§ **HOW TO COMPLETE THIS TASK**:
Please transcribe exactly the lines from the first line of the records below through the line containing "[region] (647, 320)", including both, and omit all pictures.

§ **RECORDS TO USE**:
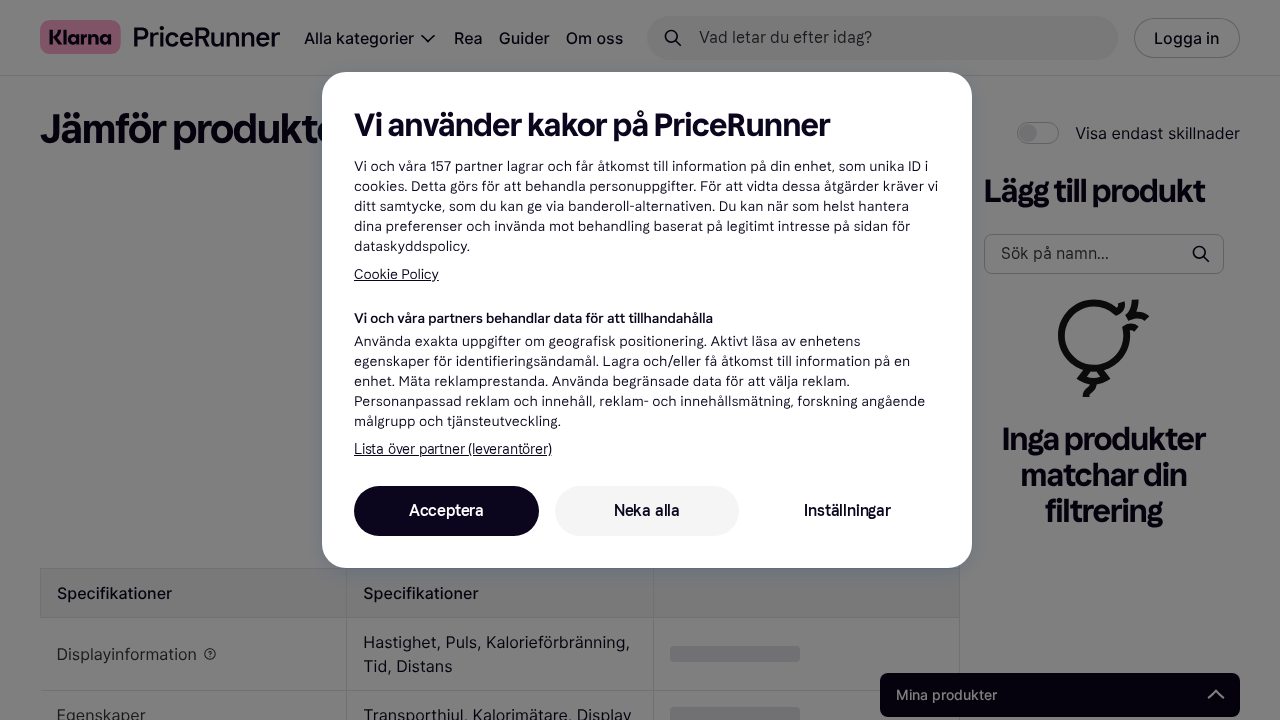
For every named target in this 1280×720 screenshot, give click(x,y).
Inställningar (847, 510)
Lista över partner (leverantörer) (452, 449)
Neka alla (647, 510)
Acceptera (446, 510)
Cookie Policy (396, 274)
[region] (647, 320)
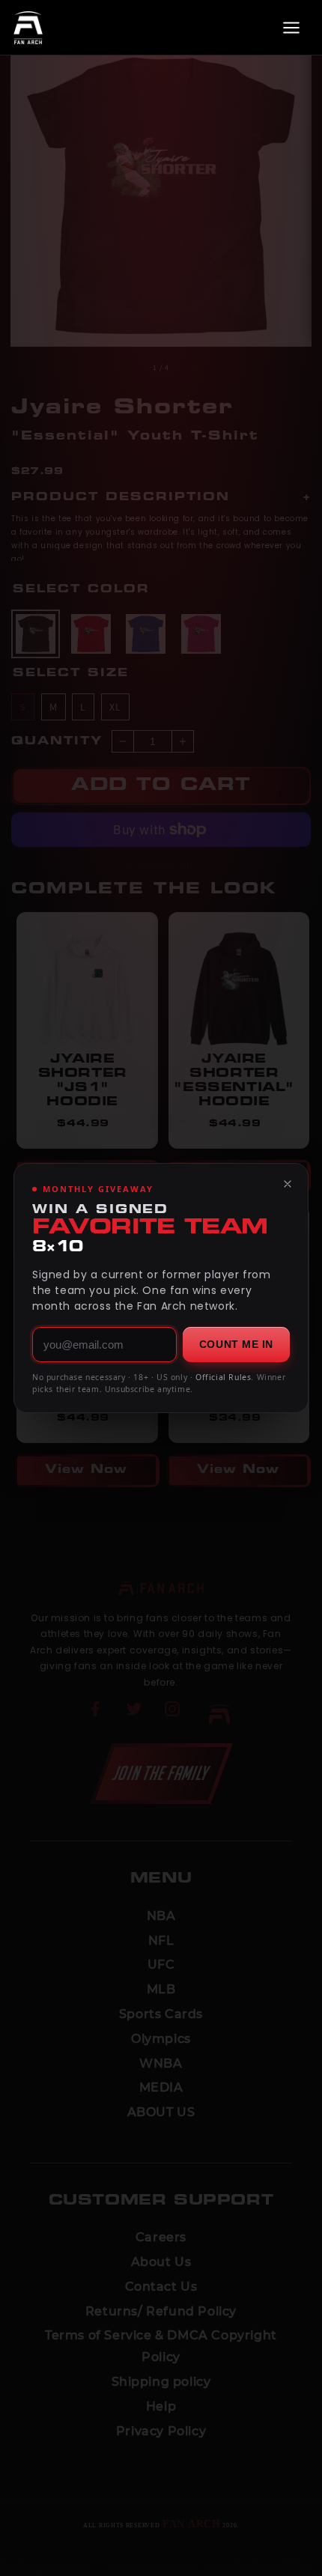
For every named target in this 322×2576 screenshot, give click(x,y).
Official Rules (223, 1377)
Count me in (236, 1344)
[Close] (287, 1184)
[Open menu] (291, 27)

§ **TASK SOLUTION**:
For every named target in this 1280×720 screenshot, give click(x,y).
Inställningar (847, 510)
Lista över partner (leverantörer) (452, 449)
Neka alla (647, 510)
Acceptera (446, 510)
Cookie Policy (396, 274)
[region] (647, 320)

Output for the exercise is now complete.